WYOMING CAUCUS: FINAL PROJECTION

The Wyoming Caucus is tomorrow, and though not very consequential in terms of delegates (with only fourteen up for grabs), Wyomingites are apparently poised to give Bernie Sanders another win. And yes, the official demonym of those who reside in Wyoming is “Wyomingite.” Here is my projection:

Screen Shot 2016-04-08 at 8.24.51 PM

Hillary Clinton will perform poorly for the following reasons:

  • Wyoming has a closed caucus, which Bernie has consistently done very well in. He has won all seven closed caucuses to date (counting the recent Nevada flip).
  • Wyoming has the second lowest population of Black voters in the nation, 0.8%, second only to Idaho.
  • Bernie Sanders has a greater social media presence in Wyoming than every other state that has voted so far, with the exception of Vermont.
  • Hillary Clinton has a very low amount of Google search interest in Wyoming; it’s her third worst state in this regard, behind only Idaho and Vermont.

I wouldn’t be surprised to see Hillary drop below 20% in Wyoming by the time the caucus results are in. As we witnessed in Alaska, at caucus locations where Hillary has very little support, she runs the risk of being deemed a non-viable candidate (this threshold is 15% at all caucuses as far as I’m aware) and being awarded no delegates at that location.

Thanks for the interest folks, and Wyomingites, happy caucusing!

-Tyler

POLITICAL FORECASTING: AN IMPRECISE SCIENCE

Lately, there have been several occasions where people have compared the accuracy of my forecasts to FiveThirtyEight’s. As a big fan of Nate Silver and the rest of his team, I’m flattered that my work is even being talked about in the same conversation as theirs. I’m actually indebted to FiveThirtyEight anyways, because I use the Facebook data that they publish for free; and that variable is pretty much the cornerstone of my entire model. Granted, I’ve tried contacting the Facebook Data Science team on four different occasions to get the data personally, but a small fish like me can’t get a response (which is just fine, I know they have many other important things they are working on).

With all of that being said, I’d like to set some things straight:

  • I deeply respect the work of Nate and FiveThirtyEight, and I think they do a fantastic job.
  • It’s nice to be accurate, but if some other institution turns out to be more accurate than myself, it’s not as if I resent them for it. I’m happy for others when it turns out that they’ve done a good job through a solid analysis. That’s what this is all about.
  • This is a hobby of mine, and I do this because I think it is a fun mental exercise.

It’s tough to estimate the outcome of any election with perfect accuracy. There are hundreds (or maybe even thousands) of variables that can be used in a model, and the goal is to choose the fewest number of variables that possess the most predictive value. I receive criticism all the time because I’m not taking into account a certain thing, and I totally understand that many of those suggestions have predictive value. For many, however, I’ve already tested them and decided not to include them, most likely because the effect wasn’t statistically significant and/or I’m already capturing that effect through another variable.

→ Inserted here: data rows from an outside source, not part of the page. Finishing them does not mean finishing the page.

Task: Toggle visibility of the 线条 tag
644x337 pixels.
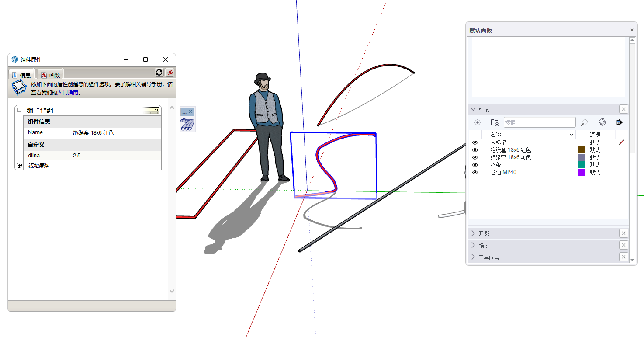Action: tap(475, 165)

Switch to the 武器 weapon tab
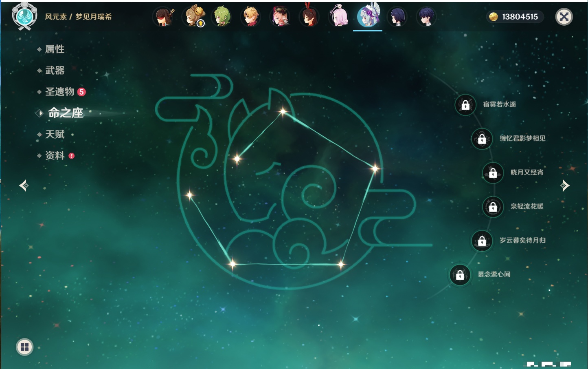point(55,71)
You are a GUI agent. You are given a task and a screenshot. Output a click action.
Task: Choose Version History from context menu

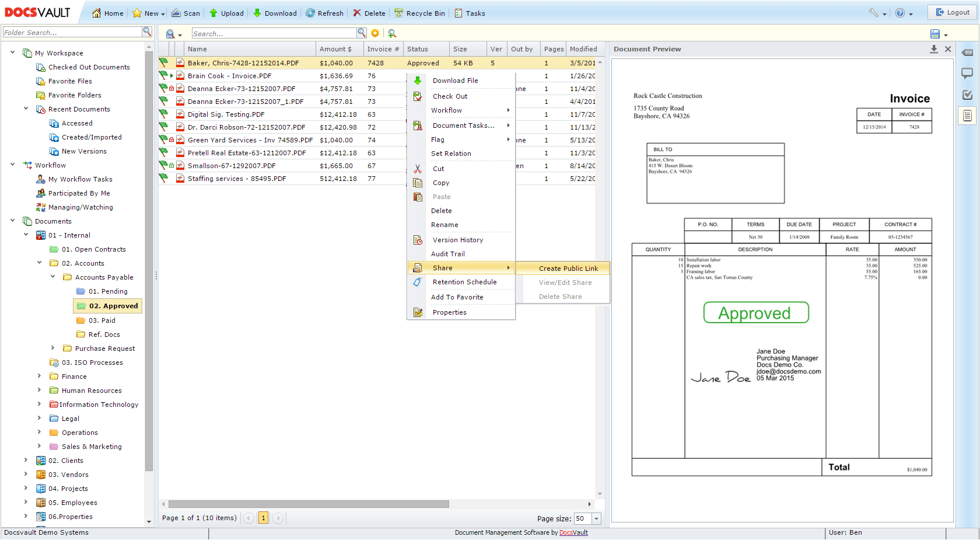pos(457,240)
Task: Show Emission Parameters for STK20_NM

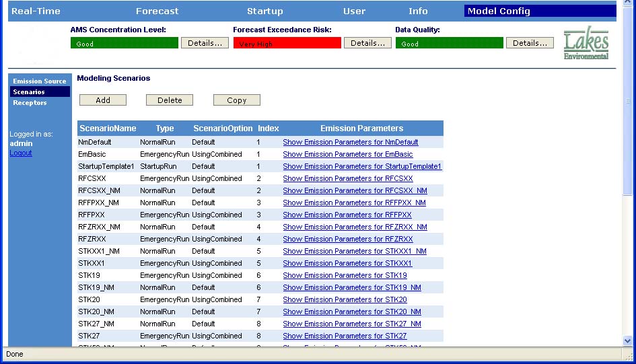Action: point(351,312)
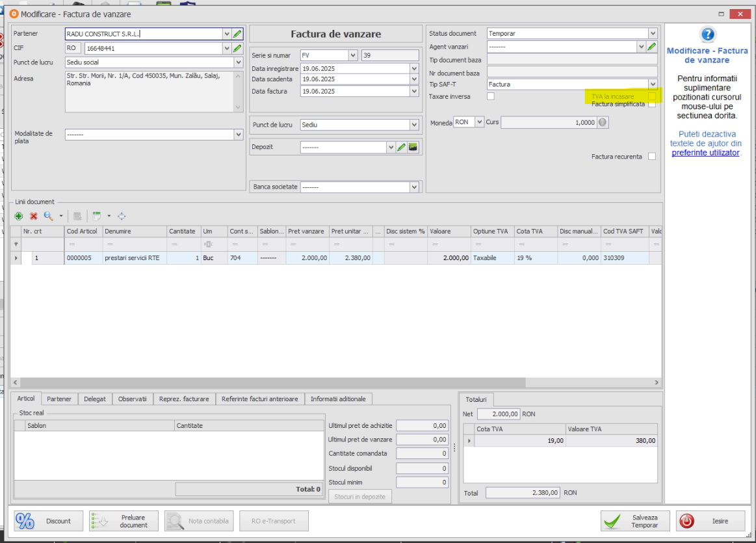756x543 pixels.
Task: Click the pencil icon next to CIF
Action: pos(237,48)
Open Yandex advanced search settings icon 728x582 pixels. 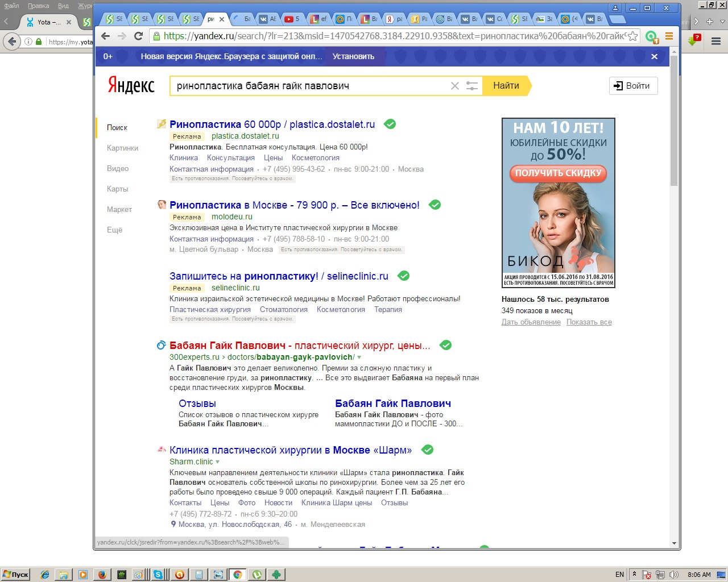click(x=472, y=86)
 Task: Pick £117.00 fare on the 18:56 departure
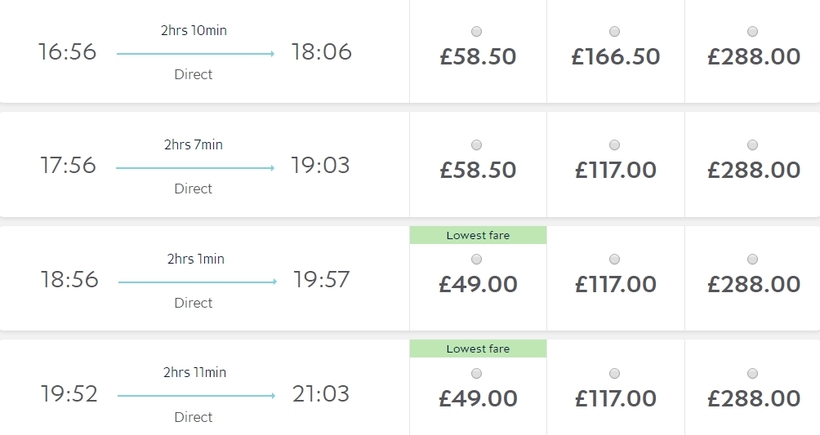(x=614, y=259)
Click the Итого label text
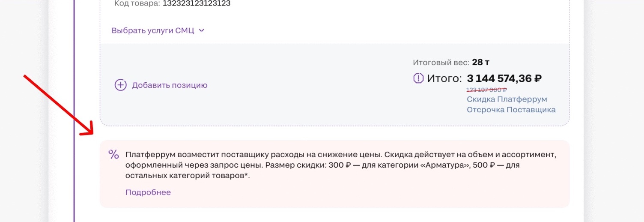 click(x=444, y=79)
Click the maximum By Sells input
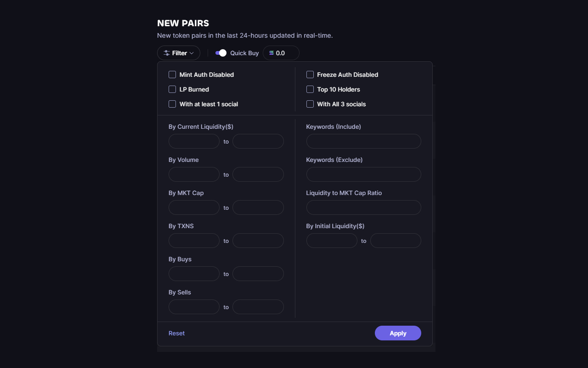The image size is (588, 368). [x=258, y=307]
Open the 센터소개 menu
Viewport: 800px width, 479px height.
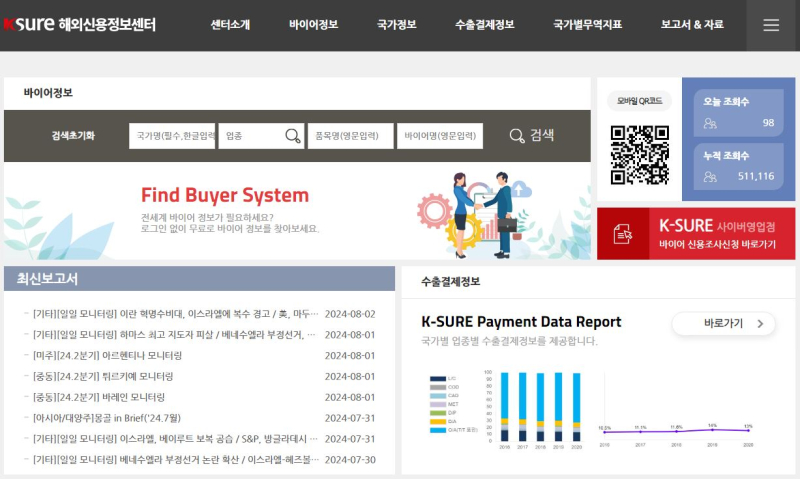coord(230,25)
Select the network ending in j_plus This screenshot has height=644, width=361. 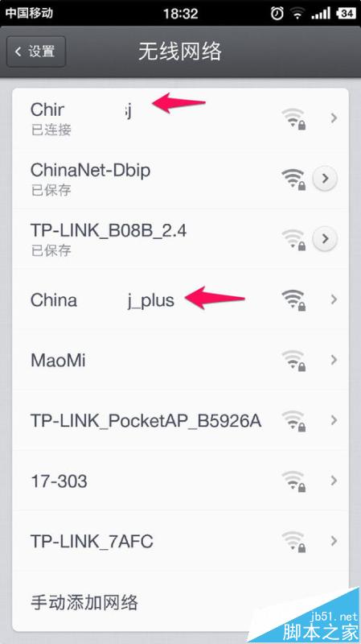pos(180,299)
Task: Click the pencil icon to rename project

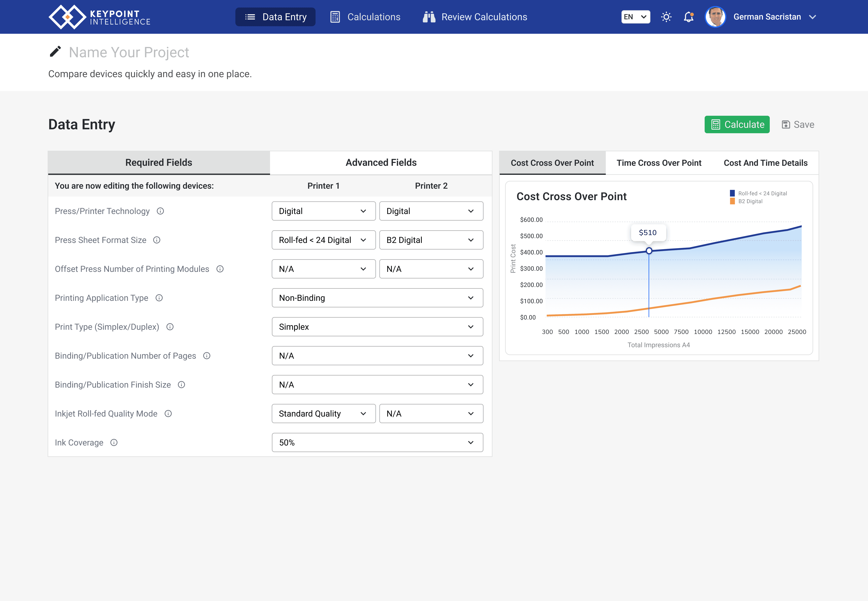Action: click(55, 52)
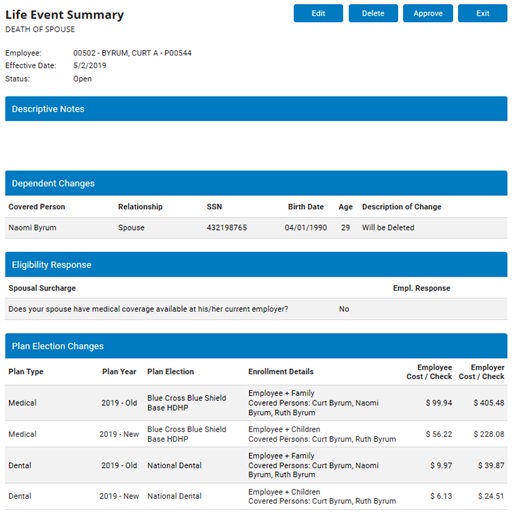Click the Plan Type column header
The image size is (513, 512).
26,371
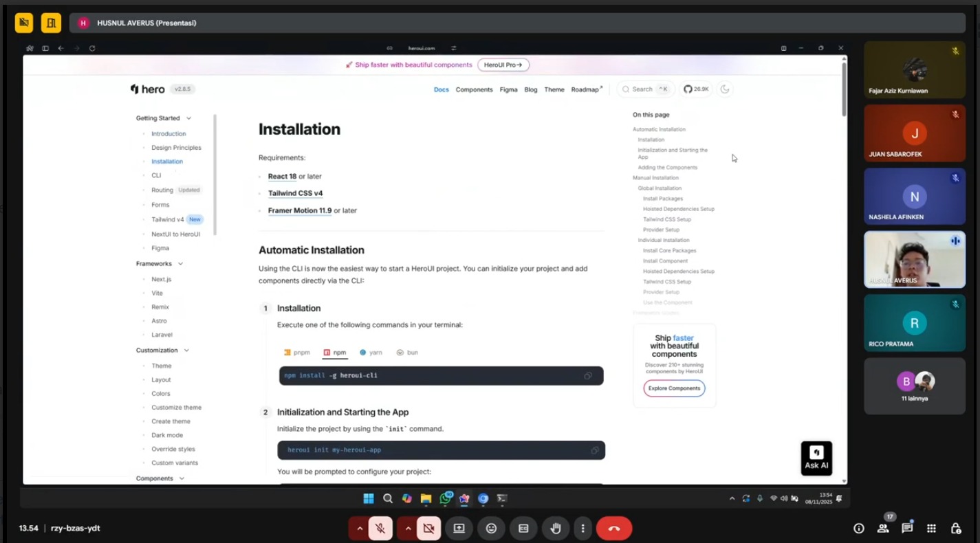Viewport: 980px width, 543px height.
Task: Open the emoji reactions picker
Action: click(491, 528)
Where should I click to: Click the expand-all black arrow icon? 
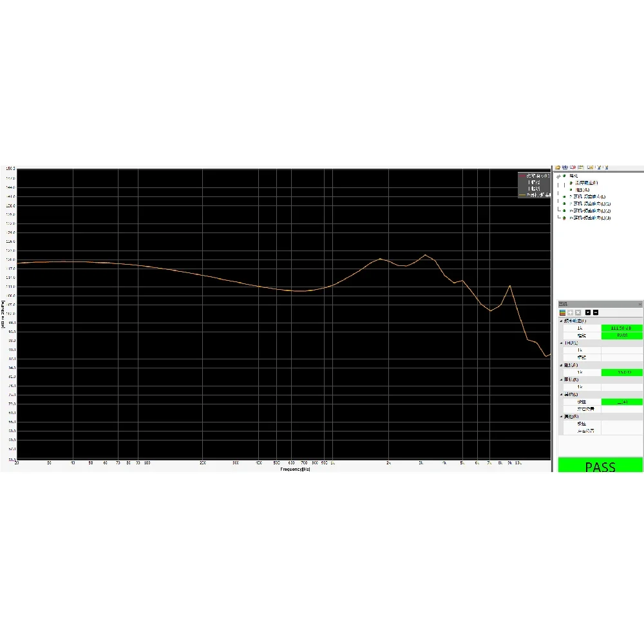[x=588, y=313]
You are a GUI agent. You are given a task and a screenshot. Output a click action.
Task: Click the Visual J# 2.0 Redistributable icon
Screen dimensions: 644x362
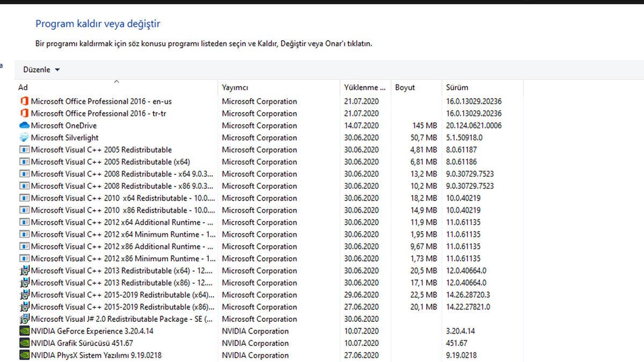(24, 319)
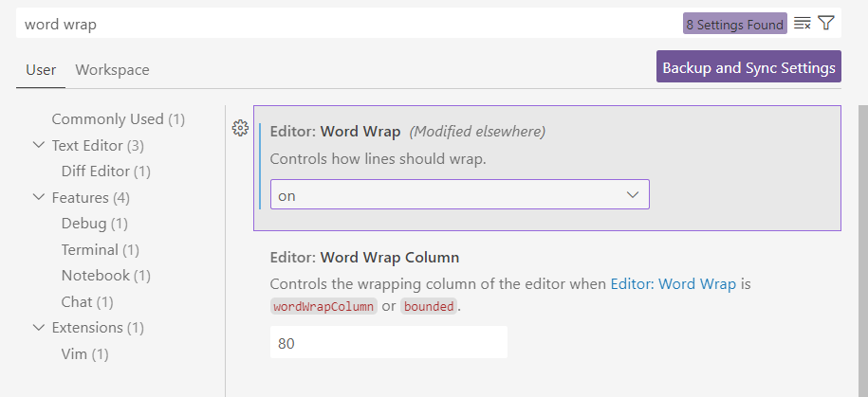Select Commonly Used in the sidebar
Image resolution: width=868 pixels, height=397 pixels.
coord(118,119)
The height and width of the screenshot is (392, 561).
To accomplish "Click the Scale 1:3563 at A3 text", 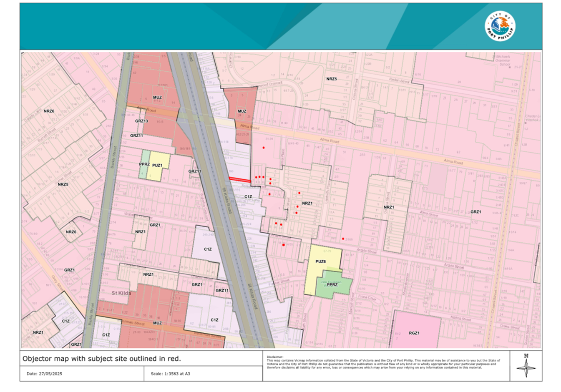I will pos(170,374).

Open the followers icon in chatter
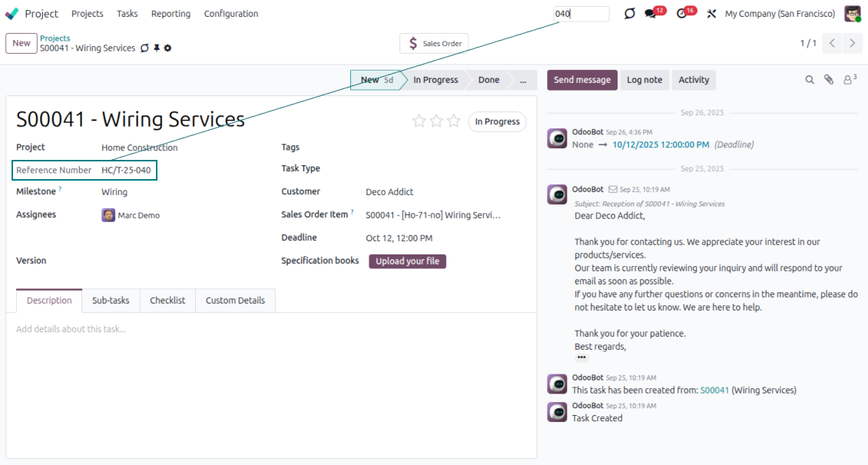pyautogui.click(x=850, y=80)
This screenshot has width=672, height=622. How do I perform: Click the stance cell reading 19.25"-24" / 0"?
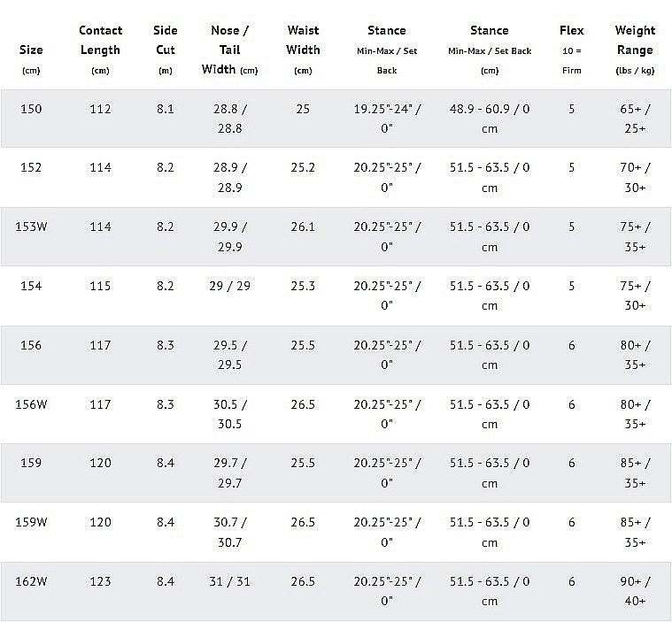(387, 119)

Now, to address those who have suggested that I’m outperforming FiveThirtyEight. Simply put, I’m not. FiveThirtyEight has been closer than I have on average. Here is a breakdown of why that is the case:

  • FiveThirtyEight has, on average, been more accurate than me in the elections that we have both released projections for, which is 19 out of 32 states. I have published projections for 29 of the Democratic primaries/caucuses (I started after Nevada), and FiveThirtyEight has published projected results for 22.
  • FiveThirtyEight’s overall average error for the contests that they publish projections for is 3.2%, and their median error is 2.6%. My average error is 5.8% and my median error is 5.3%. I have only been closer than FiveThirtyEight in seven contests, whereas they have been closer than me twelve times. See the following graph to visualize this.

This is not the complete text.